Das Verhältnis sei sehr eng, erklärte Bundeskanzlern Angela Merkel (CDU) am Mittwoch beim Besuch des türkischen Ministerpräsidenten Recep Tayyip Erdogan in Berlin. Merkel verwies dabei auch auf die mehr als drei Millionen Menschen türkischer Abstammung in Deutschland, „die eine Brücke zwischen unseren beiden Ländern bilden“. Unweit des Kanzleramtes protestierten zeitgleich etwa 3.000 Menschen gegen Erdogans Politik.

Im Mittelpunkt des Treffens stand einmal mehr der von Ankara angestrebte Beitritt zur EU. Erdogan trat sehr selbstbewusst auf, forderte eine stärkere Einbeziehung seines Landes in die laufenden EU-Beitrittsverhandlungen. Schon lange werde die Türkei nicht mehr zu den EU-Gipfeln in Brüssel eingeladen, kritisierte er. Merkel wies die Vorhaltung zurück, die EU spiele bei den Beitrittsverhandlungen nicht mit offenen Karten. „Die EU ist ein ehrlicher Verhandlungspartner“, sagte die CDU-Vorsitzende.

Insgesamt hat Erdogan allerdings wenig Anlass für ein vollmundiges Auftreten. Vor drei Wochen wurde der 15. Fortschrittsbericht in Sachen Türkei veröffentlicht, und er kam zu einem verheerenden Ergebnis: Verletzungen der Meinungs- und Versammlungsfreiheit sind am Bosporus an der Tagesordnung, zahlreiche Schriftsteller und Journalisten sitzen hinter Gittern. Substanzielle Fortschritte bei der Erfüllung politischer Kriterien hat es dem Bericht zufolge nicht gegeben.

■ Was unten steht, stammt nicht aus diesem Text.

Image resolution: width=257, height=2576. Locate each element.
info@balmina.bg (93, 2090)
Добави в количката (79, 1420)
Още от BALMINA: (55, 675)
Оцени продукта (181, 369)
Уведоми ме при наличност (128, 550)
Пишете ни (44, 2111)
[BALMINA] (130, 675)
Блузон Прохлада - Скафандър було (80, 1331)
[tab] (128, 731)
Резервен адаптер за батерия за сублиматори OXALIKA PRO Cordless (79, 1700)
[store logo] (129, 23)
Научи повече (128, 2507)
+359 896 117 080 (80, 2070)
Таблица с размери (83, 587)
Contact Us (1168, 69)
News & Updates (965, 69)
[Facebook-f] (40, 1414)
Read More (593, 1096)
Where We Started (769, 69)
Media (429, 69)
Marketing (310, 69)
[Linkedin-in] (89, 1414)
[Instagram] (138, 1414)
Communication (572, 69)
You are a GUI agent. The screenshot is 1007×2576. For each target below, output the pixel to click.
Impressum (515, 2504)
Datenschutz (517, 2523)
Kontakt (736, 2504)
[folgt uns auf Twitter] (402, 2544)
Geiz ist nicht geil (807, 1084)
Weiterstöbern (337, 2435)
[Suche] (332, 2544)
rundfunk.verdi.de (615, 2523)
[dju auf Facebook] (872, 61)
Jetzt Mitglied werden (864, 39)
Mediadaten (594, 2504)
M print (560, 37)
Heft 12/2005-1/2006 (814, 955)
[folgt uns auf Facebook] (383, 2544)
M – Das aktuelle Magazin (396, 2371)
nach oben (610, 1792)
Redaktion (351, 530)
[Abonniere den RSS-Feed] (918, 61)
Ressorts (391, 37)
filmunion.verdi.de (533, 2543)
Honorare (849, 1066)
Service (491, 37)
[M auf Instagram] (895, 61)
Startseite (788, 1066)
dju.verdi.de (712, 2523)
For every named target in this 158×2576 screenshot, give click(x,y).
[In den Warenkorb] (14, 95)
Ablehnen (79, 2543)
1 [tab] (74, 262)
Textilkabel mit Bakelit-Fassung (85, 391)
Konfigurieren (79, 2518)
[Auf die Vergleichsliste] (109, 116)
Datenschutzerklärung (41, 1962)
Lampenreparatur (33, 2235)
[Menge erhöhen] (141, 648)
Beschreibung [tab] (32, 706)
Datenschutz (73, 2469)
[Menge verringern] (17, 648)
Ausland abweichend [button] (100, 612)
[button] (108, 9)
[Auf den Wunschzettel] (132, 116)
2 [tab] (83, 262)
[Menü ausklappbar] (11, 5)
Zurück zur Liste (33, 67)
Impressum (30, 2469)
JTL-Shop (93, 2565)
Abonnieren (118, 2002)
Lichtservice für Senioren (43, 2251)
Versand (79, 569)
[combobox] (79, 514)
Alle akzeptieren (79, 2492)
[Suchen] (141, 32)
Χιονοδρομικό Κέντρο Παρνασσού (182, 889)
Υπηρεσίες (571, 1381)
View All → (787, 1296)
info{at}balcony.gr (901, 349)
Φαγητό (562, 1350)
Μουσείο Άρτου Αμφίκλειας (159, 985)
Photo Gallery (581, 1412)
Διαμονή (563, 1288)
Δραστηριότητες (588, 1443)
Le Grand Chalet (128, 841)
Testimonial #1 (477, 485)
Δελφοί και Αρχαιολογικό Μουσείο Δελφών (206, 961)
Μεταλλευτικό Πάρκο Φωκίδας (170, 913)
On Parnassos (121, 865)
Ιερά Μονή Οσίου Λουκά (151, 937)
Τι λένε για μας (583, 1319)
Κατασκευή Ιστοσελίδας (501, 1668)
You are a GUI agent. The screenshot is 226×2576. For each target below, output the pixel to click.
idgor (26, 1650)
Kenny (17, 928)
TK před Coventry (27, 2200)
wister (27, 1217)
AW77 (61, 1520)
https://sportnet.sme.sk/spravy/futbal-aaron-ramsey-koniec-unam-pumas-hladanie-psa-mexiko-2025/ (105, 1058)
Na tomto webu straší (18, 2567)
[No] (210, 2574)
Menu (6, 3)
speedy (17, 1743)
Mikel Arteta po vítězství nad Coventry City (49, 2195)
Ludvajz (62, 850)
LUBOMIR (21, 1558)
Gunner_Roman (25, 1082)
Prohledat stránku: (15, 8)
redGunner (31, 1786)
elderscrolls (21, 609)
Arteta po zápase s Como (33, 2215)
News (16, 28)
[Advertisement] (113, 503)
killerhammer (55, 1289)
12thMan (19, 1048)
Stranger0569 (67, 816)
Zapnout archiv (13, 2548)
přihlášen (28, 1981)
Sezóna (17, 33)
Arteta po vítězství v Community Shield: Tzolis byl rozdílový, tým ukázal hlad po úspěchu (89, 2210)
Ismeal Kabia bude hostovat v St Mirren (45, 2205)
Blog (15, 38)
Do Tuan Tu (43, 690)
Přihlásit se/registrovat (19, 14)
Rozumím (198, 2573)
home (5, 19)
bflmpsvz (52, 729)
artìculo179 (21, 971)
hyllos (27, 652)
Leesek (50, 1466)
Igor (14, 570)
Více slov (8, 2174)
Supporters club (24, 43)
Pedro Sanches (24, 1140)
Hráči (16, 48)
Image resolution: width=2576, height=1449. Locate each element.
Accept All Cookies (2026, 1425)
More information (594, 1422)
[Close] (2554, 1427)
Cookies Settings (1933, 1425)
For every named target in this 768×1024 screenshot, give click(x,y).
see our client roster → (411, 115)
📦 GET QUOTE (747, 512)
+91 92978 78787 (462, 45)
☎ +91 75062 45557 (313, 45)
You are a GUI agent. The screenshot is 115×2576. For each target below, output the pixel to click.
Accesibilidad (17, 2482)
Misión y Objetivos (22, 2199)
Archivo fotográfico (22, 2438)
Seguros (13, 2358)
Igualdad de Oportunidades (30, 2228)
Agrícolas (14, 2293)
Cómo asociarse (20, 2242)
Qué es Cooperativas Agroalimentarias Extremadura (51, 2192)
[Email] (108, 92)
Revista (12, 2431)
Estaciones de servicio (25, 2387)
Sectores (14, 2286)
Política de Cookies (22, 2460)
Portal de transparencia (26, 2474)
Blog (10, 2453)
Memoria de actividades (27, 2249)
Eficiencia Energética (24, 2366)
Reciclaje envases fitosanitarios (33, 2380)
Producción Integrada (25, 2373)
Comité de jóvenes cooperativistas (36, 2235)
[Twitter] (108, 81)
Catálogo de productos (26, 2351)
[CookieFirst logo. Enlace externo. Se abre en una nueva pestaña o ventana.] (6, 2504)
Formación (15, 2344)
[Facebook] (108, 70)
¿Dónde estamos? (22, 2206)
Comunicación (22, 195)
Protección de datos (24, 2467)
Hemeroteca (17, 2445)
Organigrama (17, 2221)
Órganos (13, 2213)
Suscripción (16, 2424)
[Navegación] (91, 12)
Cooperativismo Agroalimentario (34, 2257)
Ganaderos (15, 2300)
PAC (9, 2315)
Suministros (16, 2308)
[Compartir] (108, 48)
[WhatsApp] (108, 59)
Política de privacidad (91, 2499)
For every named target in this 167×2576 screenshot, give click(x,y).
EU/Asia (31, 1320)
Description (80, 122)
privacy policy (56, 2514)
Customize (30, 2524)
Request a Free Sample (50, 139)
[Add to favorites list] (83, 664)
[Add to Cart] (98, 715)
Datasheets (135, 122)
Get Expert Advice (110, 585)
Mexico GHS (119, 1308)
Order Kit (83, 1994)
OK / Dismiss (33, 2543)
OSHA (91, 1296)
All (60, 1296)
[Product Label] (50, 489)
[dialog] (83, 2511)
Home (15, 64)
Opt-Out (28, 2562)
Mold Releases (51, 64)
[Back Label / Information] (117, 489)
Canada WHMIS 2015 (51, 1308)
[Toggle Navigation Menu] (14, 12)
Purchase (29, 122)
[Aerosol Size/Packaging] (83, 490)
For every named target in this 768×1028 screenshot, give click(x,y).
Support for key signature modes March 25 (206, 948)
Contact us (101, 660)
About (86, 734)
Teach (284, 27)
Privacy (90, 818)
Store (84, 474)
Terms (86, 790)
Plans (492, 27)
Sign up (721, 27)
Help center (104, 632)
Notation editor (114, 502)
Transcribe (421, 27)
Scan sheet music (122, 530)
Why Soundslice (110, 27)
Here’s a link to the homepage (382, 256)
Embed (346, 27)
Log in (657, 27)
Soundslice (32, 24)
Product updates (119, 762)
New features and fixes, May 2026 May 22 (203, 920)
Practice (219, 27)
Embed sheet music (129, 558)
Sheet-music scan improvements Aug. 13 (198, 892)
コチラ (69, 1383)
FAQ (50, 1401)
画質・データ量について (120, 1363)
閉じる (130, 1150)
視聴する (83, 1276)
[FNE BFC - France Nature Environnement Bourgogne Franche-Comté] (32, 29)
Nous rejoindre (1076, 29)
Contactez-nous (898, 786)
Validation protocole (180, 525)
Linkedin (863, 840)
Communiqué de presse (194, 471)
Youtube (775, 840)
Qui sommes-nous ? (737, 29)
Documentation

Ankara hat schon seit 1999 Kandidatenstatus, die Verhandlungen laufen seit 2005. Doch konnte in den vergangenen zwei Jahren kein einziges neues Verhandlungskapitel geöffnet werden. Erschwerend kommt hinzu, dass die Beziehungen zwischen der Türkei und Zypern, der amtierenden EU-Ratspräsidentschaft, eingefroren sind.

Kritiker werfen Erdogan „antidemokratische Politik“ vor

Durch das schlechte Zeugnis hat sich die Beitrittsperspektive für Ankara noch weiter verdüstert. Und es spiegelt für manche Aufnahme-Gegner auch den steigenden Unwillen der Türkei wider, sich für die EU anzustrengen.

So und ähnlich war die Meinung auch bei den Menschen, die vor dem Brandenburger Tor gegen die türkische Regierung demonstrierten. Durch die „antidemokratische Politik“ Erdogans werde der Aufbau einer „Parallelgesellschaft in Deutschland“ betrieben, kritisierte der Generalsekretär der Alevitischen Gemeinde Deutschland, Ali Dogan. Bundespolitiker von Grünen und Linke unterstützten den Protest. Nach Angaben der Veranstalter nahmen bis zum Mittag rund 3.000 Menschen teil. Die Polizei sprach von 2.500 Teilnehmern.

Hilfe wegen Syrien

Merkel sagte der Türkei Hilfe im Syrien-Konflikt zu, von dem die Türkei als Nachbarland direkt betroffen ist. Mehr als 100.000 Flüchtlinge habe sein Land bereits aufgenommen, erklärte Erdogan. Merkel verwies auf die NATO-Mitgliedschaft der Türkei, insofern fühle sich auch Deutschland „für die Sicherheit der Türkei verantwortlich“.

Merkel sagte Erdogan zudem erneut Hilfe im Kampf gegen den Terror zu. Dabei geht es vor allem um die türkische Untergrundorganisation PKK, die offenbar auch in Deutschland Geld eintreibt. Die Zusammenarbeit gegen die Umtriebe der PKK solle verstärkt werden, sagte Merkel.

Erdogan weilte seit Montag in der Hauptstadt. Unter anderem eröffnete er am Dienstag die neue türkische Botschaft in Berlin. Merkel will im Februar nächsten Jahres in die Türkei reisen, wie Erdogan erklärte.